• Written task
Retype the rows from the line with "Where should I click to: Tap the single" to the line with "coord(187,421)".

☆ ☆ ☆ ☆

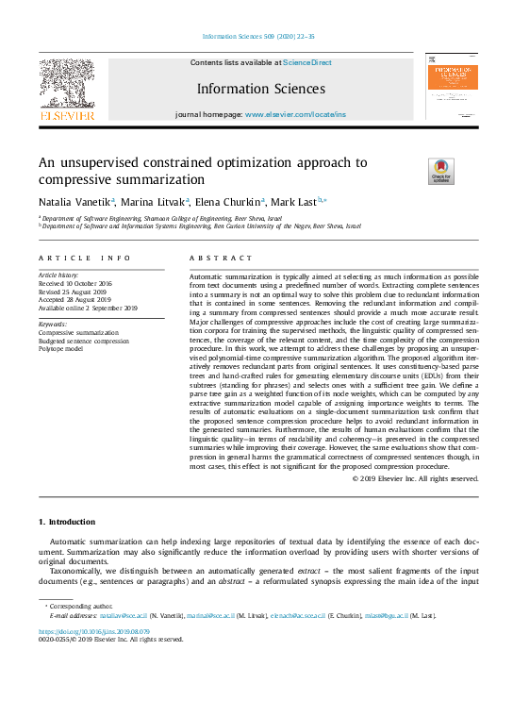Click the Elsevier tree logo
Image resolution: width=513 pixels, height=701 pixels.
[66, 88]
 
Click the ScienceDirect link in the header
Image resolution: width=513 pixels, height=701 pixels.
[308, 62]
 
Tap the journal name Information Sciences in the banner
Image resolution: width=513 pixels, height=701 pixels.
[261, 90]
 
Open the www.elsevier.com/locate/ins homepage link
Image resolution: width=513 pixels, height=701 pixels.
[295, 114]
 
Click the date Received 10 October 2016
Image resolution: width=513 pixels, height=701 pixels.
[76, 283]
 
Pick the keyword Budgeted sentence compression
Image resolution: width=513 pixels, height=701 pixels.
[83, 340]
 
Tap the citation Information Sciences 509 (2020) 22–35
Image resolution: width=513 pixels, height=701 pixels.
[258, 36]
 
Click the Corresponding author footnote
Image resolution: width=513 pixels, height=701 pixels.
[82, 608]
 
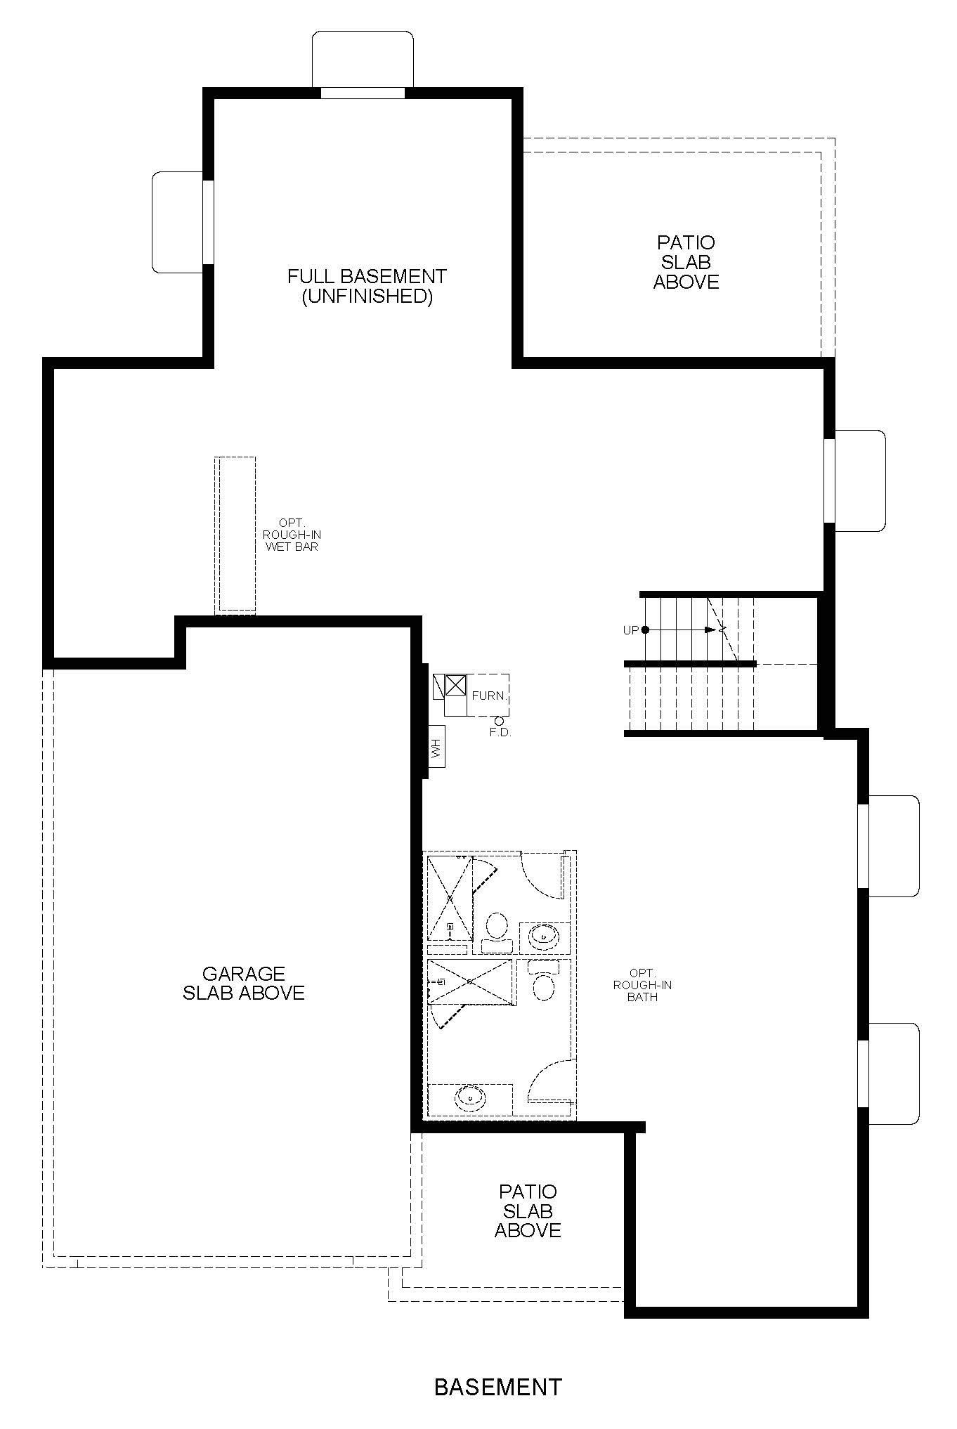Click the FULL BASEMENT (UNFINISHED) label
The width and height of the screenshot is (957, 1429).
(367, 286)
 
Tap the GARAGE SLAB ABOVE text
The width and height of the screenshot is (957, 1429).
(244, 983)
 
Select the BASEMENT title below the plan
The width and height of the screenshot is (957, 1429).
(498, 1387)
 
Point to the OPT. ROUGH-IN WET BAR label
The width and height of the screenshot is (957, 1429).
(292, 535)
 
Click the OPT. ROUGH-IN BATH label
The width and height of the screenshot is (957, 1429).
(642, 984)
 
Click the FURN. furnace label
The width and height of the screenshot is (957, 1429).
(488, 696)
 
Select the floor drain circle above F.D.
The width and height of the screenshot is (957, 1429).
(499, 720)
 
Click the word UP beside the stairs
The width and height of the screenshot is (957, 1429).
(631, 630)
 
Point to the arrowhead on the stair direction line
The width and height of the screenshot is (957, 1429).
(710, 629)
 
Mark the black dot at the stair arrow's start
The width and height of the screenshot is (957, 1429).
(645, 629)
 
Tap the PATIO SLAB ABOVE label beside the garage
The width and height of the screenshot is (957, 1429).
(528, 1211)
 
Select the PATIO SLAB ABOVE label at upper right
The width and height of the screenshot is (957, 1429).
(686, 262)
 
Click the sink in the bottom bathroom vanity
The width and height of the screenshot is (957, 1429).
(470, 1096)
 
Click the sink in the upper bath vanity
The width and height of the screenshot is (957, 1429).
(544, 935)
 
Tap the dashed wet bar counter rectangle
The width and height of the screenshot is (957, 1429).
(235, 535)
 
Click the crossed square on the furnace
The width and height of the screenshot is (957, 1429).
(455, 685)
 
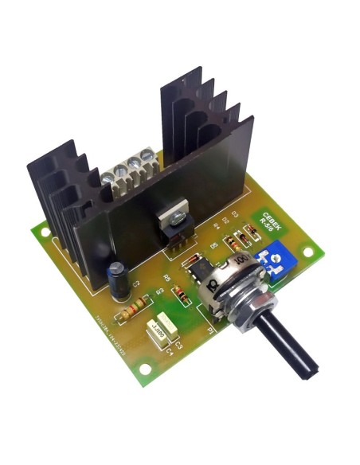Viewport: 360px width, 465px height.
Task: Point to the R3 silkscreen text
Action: point(159,292)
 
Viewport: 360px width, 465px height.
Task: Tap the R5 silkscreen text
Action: point(166,278)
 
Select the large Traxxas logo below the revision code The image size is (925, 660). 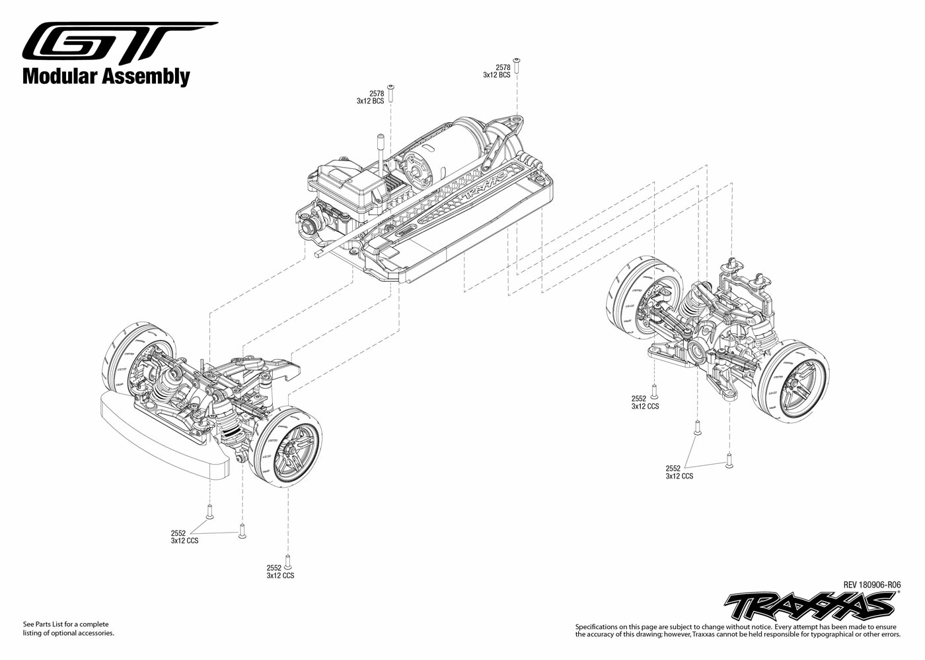[810, 604]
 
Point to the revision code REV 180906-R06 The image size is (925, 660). [871, 584]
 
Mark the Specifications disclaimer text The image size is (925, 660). [737, 630]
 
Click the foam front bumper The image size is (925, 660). [162, 436]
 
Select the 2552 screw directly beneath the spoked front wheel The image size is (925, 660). [288, 559]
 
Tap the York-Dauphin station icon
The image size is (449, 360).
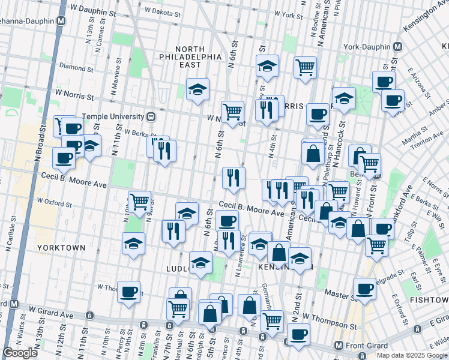[398, 46]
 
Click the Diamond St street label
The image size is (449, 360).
[73, 68]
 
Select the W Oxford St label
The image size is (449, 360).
[55, 202]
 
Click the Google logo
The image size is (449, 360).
[20, 353]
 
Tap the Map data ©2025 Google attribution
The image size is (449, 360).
[412, 355]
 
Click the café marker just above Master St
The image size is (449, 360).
[364, 288]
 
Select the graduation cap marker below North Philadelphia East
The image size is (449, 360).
[197, 89]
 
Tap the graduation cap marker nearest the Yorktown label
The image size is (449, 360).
[133, 243]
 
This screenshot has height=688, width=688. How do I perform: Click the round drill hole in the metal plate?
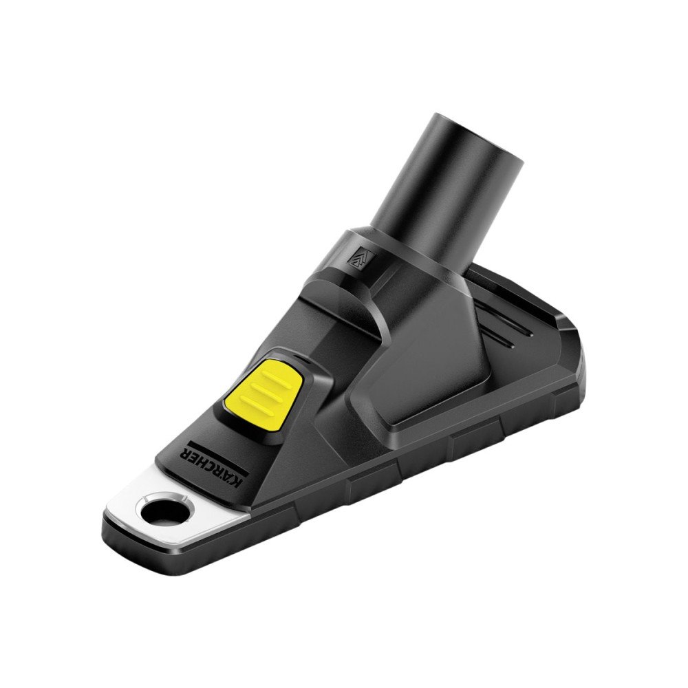click(163, 510)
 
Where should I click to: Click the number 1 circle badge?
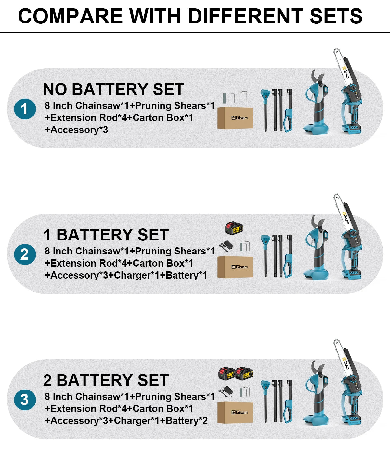coord(25,109)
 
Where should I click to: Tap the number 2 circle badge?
coord(25,254)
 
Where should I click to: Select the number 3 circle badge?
coord(25,400)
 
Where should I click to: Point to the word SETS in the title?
coord(336,16)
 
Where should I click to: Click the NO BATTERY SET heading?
coord(114,89)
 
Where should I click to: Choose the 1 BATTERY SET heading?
coord(106,235)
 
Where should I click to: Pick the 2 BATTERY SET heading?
coord(106,380)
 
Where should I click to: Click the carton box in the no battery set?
coord(235,118)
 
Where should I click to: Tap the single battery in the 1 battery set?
coord(234,228)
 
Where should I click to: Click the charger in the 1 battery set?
coord(226,246)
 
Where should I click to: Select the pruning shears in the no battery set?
coord(316,102)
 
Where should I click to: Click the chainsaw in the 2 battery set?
coord(348,382)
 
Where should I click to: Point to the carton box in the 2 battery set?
coord(235,412)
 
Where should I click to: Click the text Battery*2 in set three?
coord(187,421)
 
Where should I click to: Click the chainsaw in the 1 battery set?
coord(348,237)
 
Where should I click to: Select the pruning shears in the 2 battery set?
coord(316,392)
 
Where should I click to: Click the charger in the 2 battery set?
coord(226,391)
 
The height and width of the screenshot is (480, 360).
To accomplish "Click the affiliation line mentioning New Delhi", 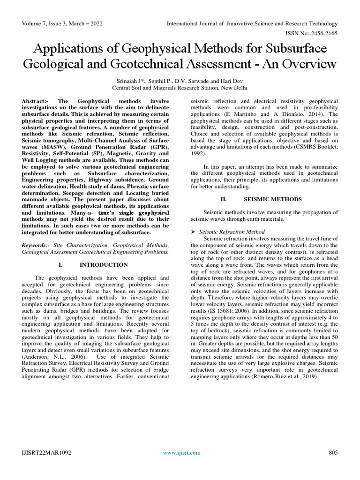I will pos(180,88).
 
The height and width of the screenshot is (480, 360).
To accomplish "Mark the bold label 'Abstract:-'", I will pos(38,102).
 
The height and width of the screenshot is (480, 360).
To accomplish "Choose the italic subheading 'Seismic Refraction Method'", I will pos(232,232).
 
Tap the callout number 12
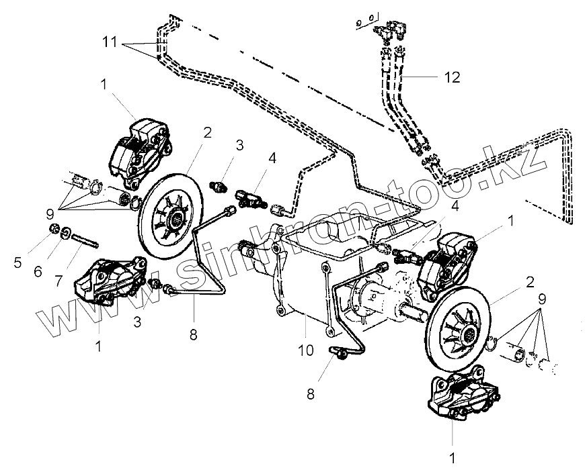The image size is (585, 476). pos(452,77)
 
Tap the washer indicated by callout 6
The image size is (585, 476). pos(69,235)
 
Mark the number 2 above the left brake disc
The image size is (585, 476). pos(207,132)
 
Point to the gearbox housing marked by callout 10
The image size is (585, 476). pos(296,275)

☆ ☆ ☆ ☆

• Task output
Where should I click to: Tap the single battery in the 1 battery set?
coord(234,228)
 
Where should I click to: Click the charger in the 1 battery set?
coord(226,246)
 
Where should I click to: Select the pruning shears in the no battery set?
coord(316,102)
 
Where should I click to: Click the chainsaw in the 2 battery set?
coord(348,382)
 
Where should I click to: Point to the carton box in the 2 battery set?
coord(235,412)
 
Where should I click to: Click the text Battery*2 in set three?
coord(187,421)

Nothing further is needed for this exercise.